Wer nicht persönlich vorbeikommen kann, den erwartet trotzdem ein breites Angebot. Neben dem Live-Stream der Vorlesung können die Kinder Experimentier-Videos auf YouTube anschauen und selbst nachmachen. Die benötigten Materialien dafür bekommen sie mit der sogenannten Campus-Box zugeschickt. Eine Sammlung an kleinen Geschenken: Musik- und Vokabelhefte, bedruckte Lineale und Bleistifte, Sticker, Frisbees und Knusperflocken für den kleinen Hunger zwischendurch. Selbst eine digitale Campustour wird den Kleinen und Großen geboten, die auf dem eigenen YouTube Kanal jederzeit abgerufen werden kann. Ein Gewinnspiel mit großen Preisen gibt es auch noch, verrät Jessica:

Wenn die Kinder uns ein Video oder Foto von ihrem Experiment schicken, dann können sie auch etwas Größeres gewinnen, einen Tag in den Feengrotten oder einen  Ausflug in das Jump House. Da sind echt ein paar coole Sachen dabei. 

Um 14:45 Uhr verabschieden sie die Grundschüler von Juhu und dem Team und laufen mit ihren Geschenken, einem breiten Grinsen und einem Haufen neuer Erfahrungen den Ehrenberg herunter. Die acht Studierenden des Organisationsteams, ihre Helfer und Juhu sitzen geschafft, aber glücklich, im Seminarraum. „Wir sind froh, wie es gelaufen ist. Klar, es war der erste Tag, es lief nicht alles perfekt. Aber es war ein schöner Auftakt, ich freue mich auf die nächsten Tage“, sagt Jessica lächelnd in die Runde.

Seit 2019 gibt es nun auch die Jugenduni. An den letzten beiden Veranstaltungstagen besuchen die Klassenstufen 7 bis 9 die TU – mit einem bunten Programm, das darauf ausgelegt ist, sie für die Uni und als zukünftige Studierende zu gewinnen.

An Tag 5 darf wieder nur eine Klasse kommen, die 7a der Gesamtschule im Ilmkreis – der Rest wird online zugeschalten. Der Unterschied zur Kinderuni: Es gibt zwei, altersgerecht aufbereitete Vorlesungen pro Tag, dazwischen findet die Campustour mit Zwischenstopps bei der Binär-Uhr, Bibliothek, Mensa und den Clubs statt.
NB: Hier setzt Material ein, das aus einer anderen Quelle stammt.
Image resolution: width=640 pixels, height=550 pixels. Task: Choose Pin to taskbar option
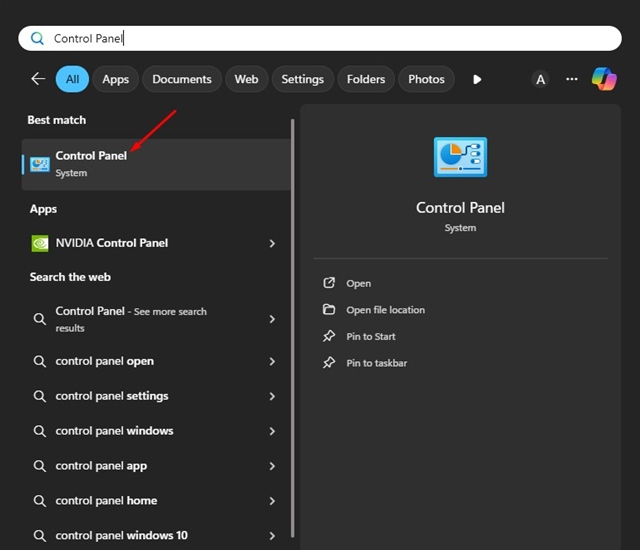376,363
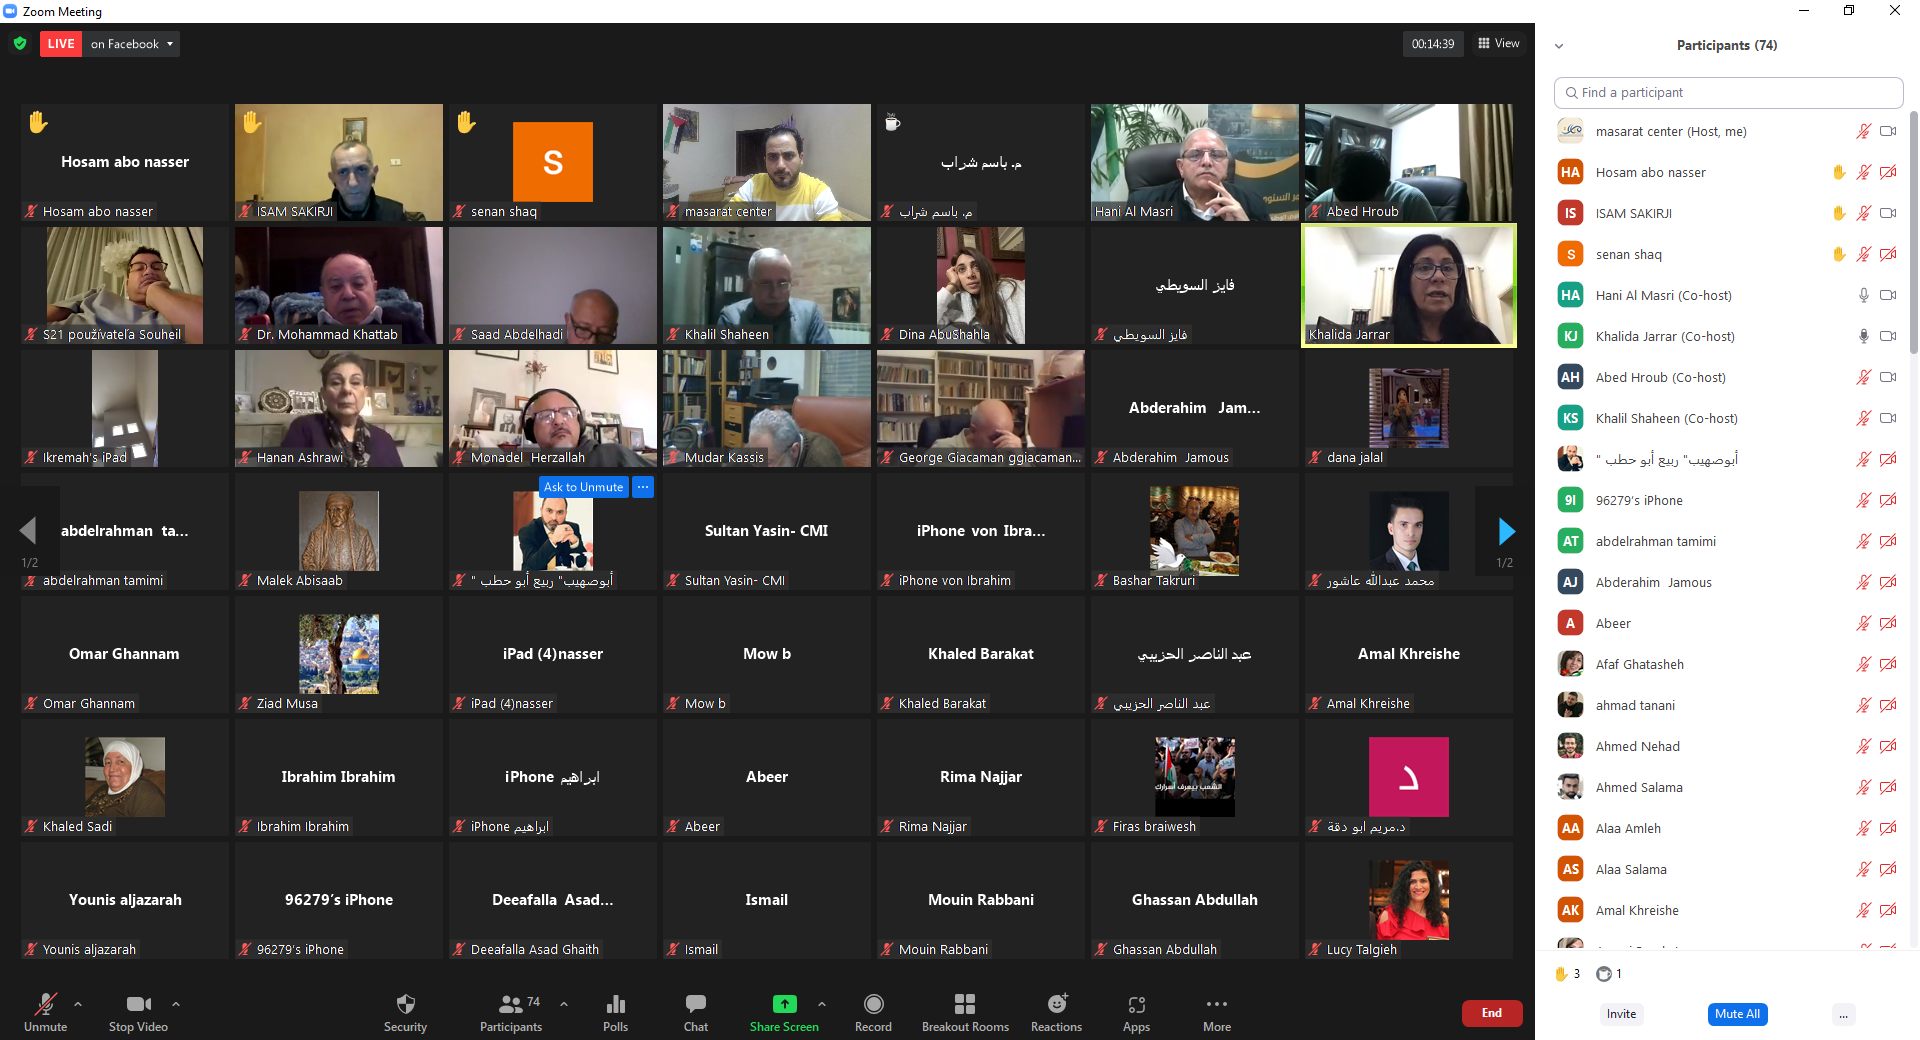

Nach einer kleinen Aufwärm- und Kennenlernrunde vor dem Humboldtbau geht es um 13:30 Uhr für die 16 Schülerinnen und Schüler dann endlich in den Audimax. Das Thema der ersten Vorlesung des Tages ist brandaktuell: „COVID, Lockdown und Verschwörungstheorien: Macht reden (un)gesund?“. Experte für Krisenkommunikation Dr. Andreas Schwarz hat vor, mit den Jugendlichen die aktuellste Krise zu beleuchten.

Mit einem sozialen Experiment, dem „Tok-Tik-Virus Szenario“, führt der Dozent die jungen Hörer und Hörerinnen an das Thema ran. Einblicke in die Kommunikation bei Gesundheitsrisiken und die Verbreitung von Verschwörungstheorien – die Themen schlagen bei den Jugendlichen an. Die Hände sind für Fragen und Antworten oft oben, ganz vorne dabei ist René, 13 Jahre alt. Er verfolgt aufmerksam den Vortrag, seine Locken wippen bei jedem Kopfnicken leicht mit. Der aufgeweckte Schüler hat viel von der Vorlesung mitgenommen:

Es war spannend zu sehen, dass man nicht jede Information glauben soll, die man hört. Dass man sich gut schützen soll und dass man darauf achtet, von wem die Fakten kommen“. Lässig, in jugendlicher Manier, gesteht er: „Ich fand die Vorlesung eigentlich ganz interessant. Ich habe mich auch am Anfang darüber gefreut, dass immer viele Fragen gestellt wurden, die wir beantworten konnten – das fand ich echt cool.

Für ein paar Stunden dem Schulalltag entfliehen und sich vielleicht sogar mit seiner Zukunft beschäftigen: Das ermöglicht die Kinder-und Jugenduni den Schülerinnen und Schülern. Und wer weiß, vielleicht sieht man den einen oder anderen in ein paar Jahren als Studierenden über den Campus laufen – lachend und schlendernd auf dem Weg zum Hörsaal.